I was fortunate to spend two months with the GROW team interning at the H.O.P.E. Center this summer. We were able to advance the partnership between the Center and GlobeMed at Northwestern, evaluate existing outreach programs, and conduct community-mapping initiatives. My own research focus was on maternal health and nutrition. I met with many pregnant women to assess their current nutritional knowledge, beliefs, and practices in collaboration with the H.O.P.E. Center’s effort to expand its already successful childhood nutrition program to a new patient population. The H.O.P.E. Center is an exceptional community health clinic, complete with effective outreach programs that target childhood malnutrition and adolescent sexual and reproductive health concerns, and a talented staff. I left Ghana with a much wider understanding of global health work in action, a deeper appreciation for the incredible people who make the Center what it is today, and the commitment and excitement to further advance our partnership with the Center as we continue to support these important outreach programs this academic year.

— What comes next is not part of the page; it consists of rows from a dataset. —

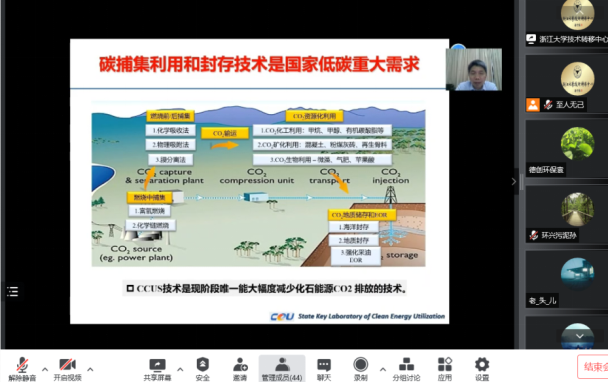Expand audio options arrow beside 解除静音
Screen dimensions: 608x382
45,369
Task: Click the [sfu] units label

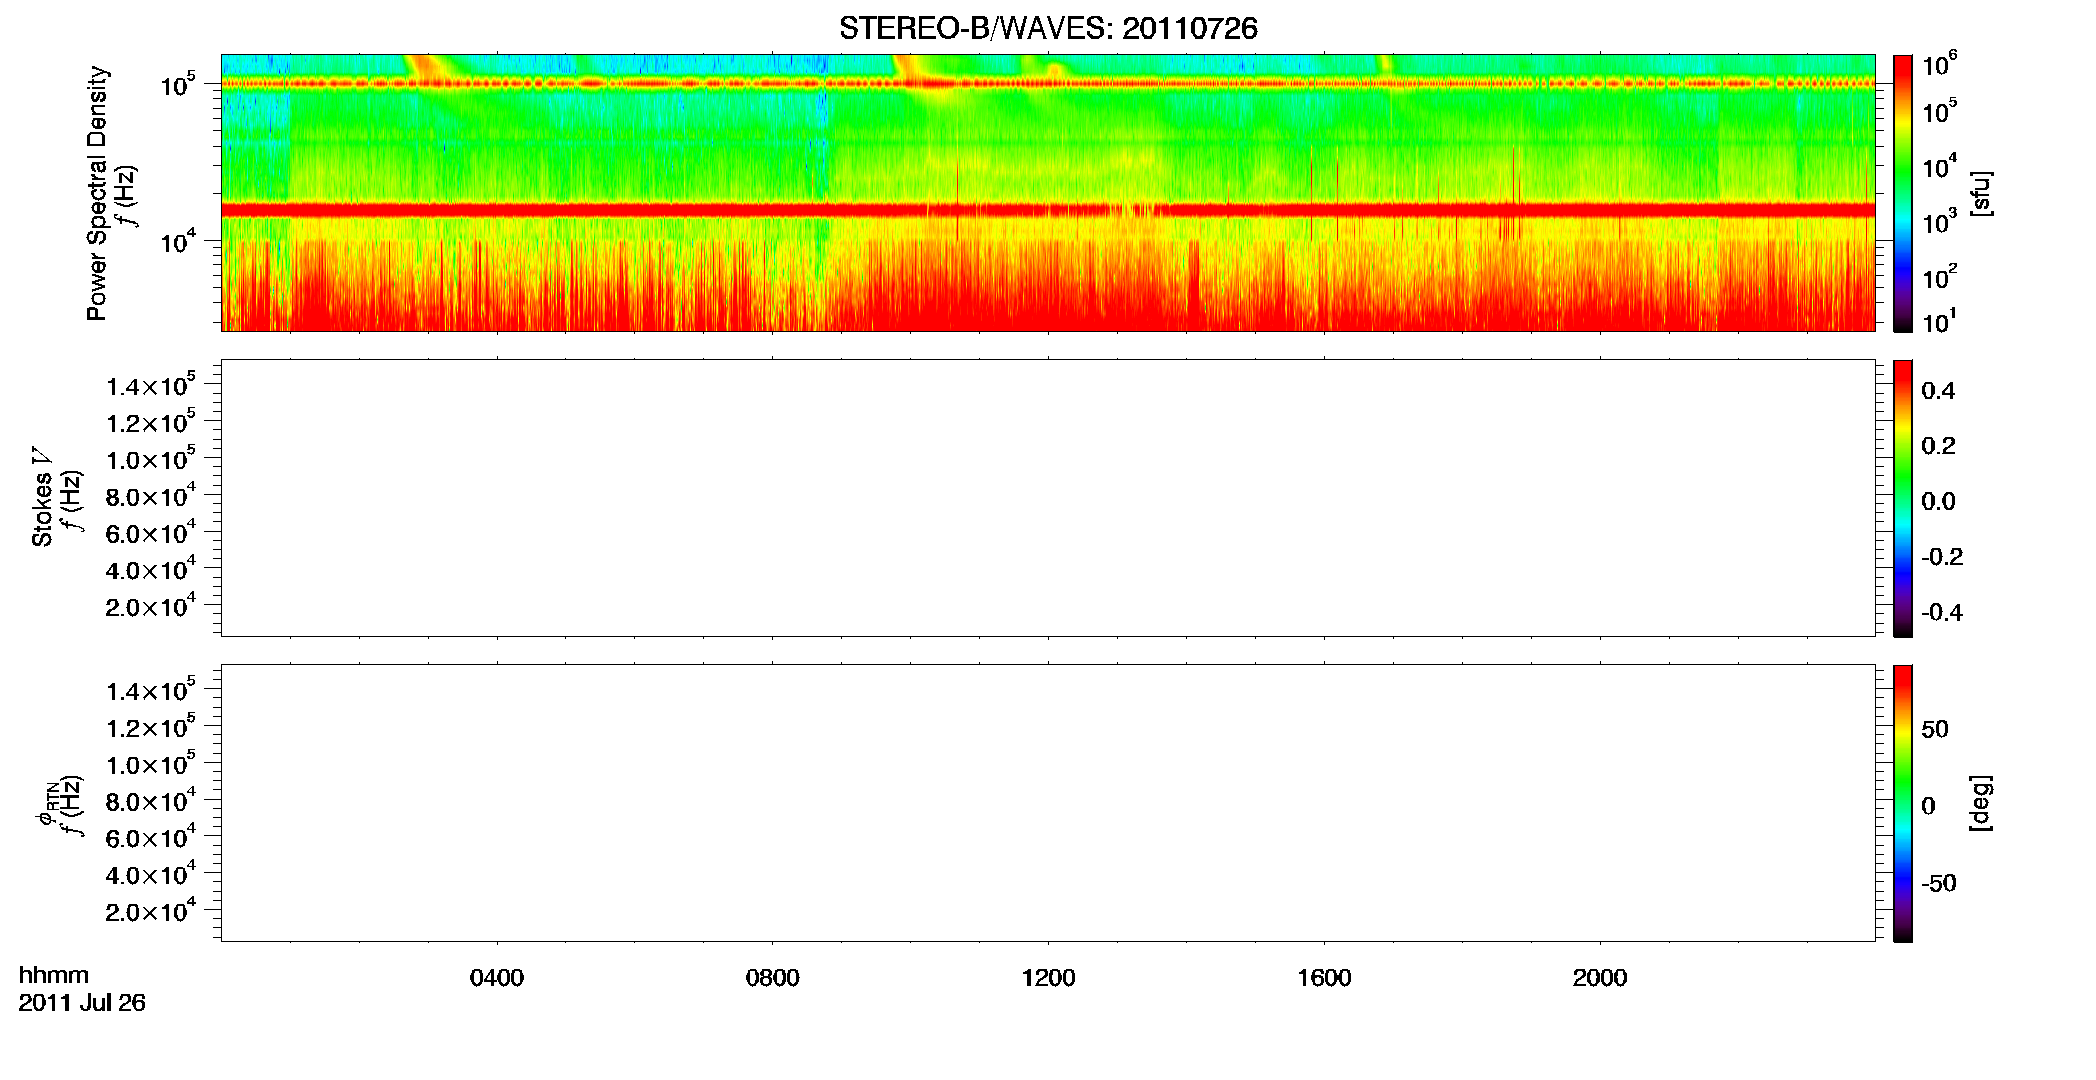Action: click(1981, 193)
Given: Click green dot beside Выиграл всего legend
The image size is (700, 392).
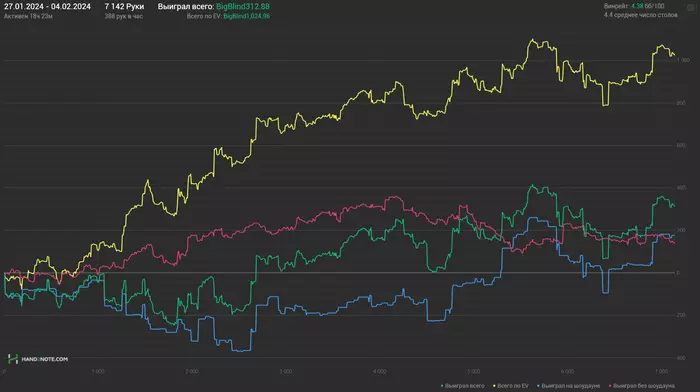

Eye Health Care in India: A Chapter Member Highlight Esha Khurana

This past summer, I stayed with Dr. Markanday Ahuja, one of the two opthalmalogists working at the renowned Sri Baba Mast Nath Eye Hospital in India. Dr. Markanday sees and diagnoses about 120 patients in an hour, which, if you do the math, means that he typically greets his patients and jots down a diagnosis and issues a prognosis and writes a prescription for medicine all within 30 seconds. Many of the patients, it seems, suffer from injuries to the eye while cutting crops or from livestock. The injuries then go untreated for years, and the corneal or lenticular abrasions are exacerbated by dust particulates in the air, harsh UV light, and age. Patients tend to see the doctor only when the eye condition develops into an acute problem. The vast majority of patients wear no form of eye wear, and if they do, they rarely know the power of their lenses. The real issue, it seems, is lack of education and persisting attitudes about eye medicine. For example, there is definitely a stigma against wearing glasses. In the eyes of a villager, if you’re wearing glasses, you suggest to others that you are not cut out for tough physical labor and that you intend to occupy your time by dawdling with books. Most of the children patients were terrified of the doctor – believing that if they did not behave well, the doctor would brandish a large needle and use it at his leisure. Even for the adults, going to the doctor is seen as a punishment, a full day’s endeavor which pulls the villagers away from daily work. Part of the problem, I believe, is the lack of a true patient-doctor relationship on account of the dearth of doctors and complete surplus of patients. Dr. Markanday does not choose to see his patients for 30 seconds; he has no choice. He either sees them equally for 30 seconds or he will not see certain patients at all. It’s clearer than 20/20 vision (pardon the lame joke) that Dr. Markanday’s hospital provides invaluable services to its patients, and honestly, he’s an inspiration to aspiring physicians like me. He practices medicine out of compassion for fellow man, not out of a desire for money or a thirst for academic glory. There’s only raw medicine, raw knowledge, and a lot of heart.